→ **WORK INSTRUCTIONS**:
**a)** Retype, word for word, the part of the lakeFS forum thread that opens with the words containing "How do you delete" and closes with "script/logic written in?".
**b)** Extend the forum thread on deleting files in lakeFS, continuing from the point at which it stops.

→ **TEXT PROVIDED**:
How do you delete some file in a repo ?
Like for git, you delete file, the you "add" those file and do a commit
I have a dataset folder, then I delete some file inside it, based on some complex script/logic. How do I sync the changes to lakeFS ??
05/05/2023, 5:08 AM
is your dataset folder already in lakeFS? If so, I think you would use the deleteObject API.
What's your script/logic written in?
also - welcome to lakeFS 🙂
05/05/2023, 5:10 AM
Like we are massaging our data, testing that, modifying this, deleting that ... After a while, we are happy with the state of the dataset, then we want to commit push the change ... Sorry, i am using lakefs like git. May be this is not the right approach?
05/05/2023, 5:23 AM
@HT lakeFS shares similar concepts of git, but there are some differences. One of them is that there is no concept of local and remote. All operations are performed on the datalake (remote). Therefore, in order for lakeFS to work properly, data management should go through the lakeFS API. This means adding, updating and deleting objects should be done using the appropriate API.

→ **SUPPLIED INFORMATION**:
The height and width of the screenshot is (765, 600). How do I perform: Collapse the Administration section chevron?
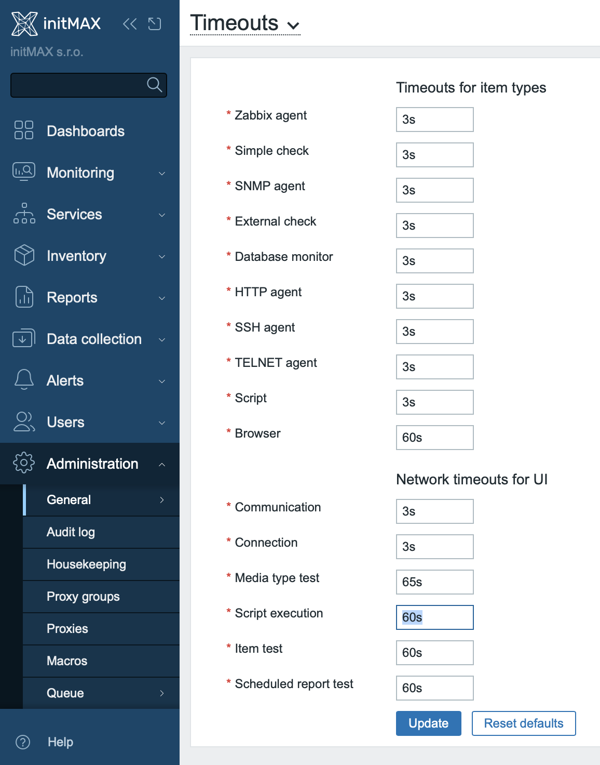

→ **REPLIES**:
**a)**
How do you delete some file in a repo ?
Like for git, you delete file, the you "add" those file and do a commit
I have a dataset folder, then I delete some file inside it, based on some complex script/logic. How do I sync the changes to lakeFS ??
05/05/2023, 5:08 AM
is your dataset folder already in lakeFS? If so, I think you would use the deleteObject API.
What's your script/logic written in?

**b)**
Failing to do so, might result in inconsistencies in lakeFS and missing versioned data
05/05/2023, 5:27 AM
With lakectl upload operation, you lakefs can track change and new added file right?
So it's just missing a "sync" operation that detect deleted file?
05/05/2023, 6:37 AM
Not exactly. Since lakeFS is a versioning engine - delete operation does not mean the object is physically deleted from the storage. The reason for that is that you can upload and commit an object in a certain "commitA" and then later decide to delete the object (or modify it) in "commitB" - but you'll still want to have access to the original object from "commitA".
Deleting the object from the storage will in fact break the versioning capabilities - even if you had a "sync" that detects deleted files.
Here's an overview of the lakeFS model, and in this page you can learn more on how the versioning mechanism actually works
05/05/2023, 6:47 AM
Thank you. I will have a good look
ok. So, after a bunch of testing. Now I can get "sync"
To achieve sync (delete, rename file) between local copy and what inside lakefs, you can use the S3 compatible interface. I use rclone to sync between local copy and lakefs. Deleted file then appear automatically in the "uncommit changes".
I guess, rclone is one way to use the API as @Robin Moffatt mentioned above ?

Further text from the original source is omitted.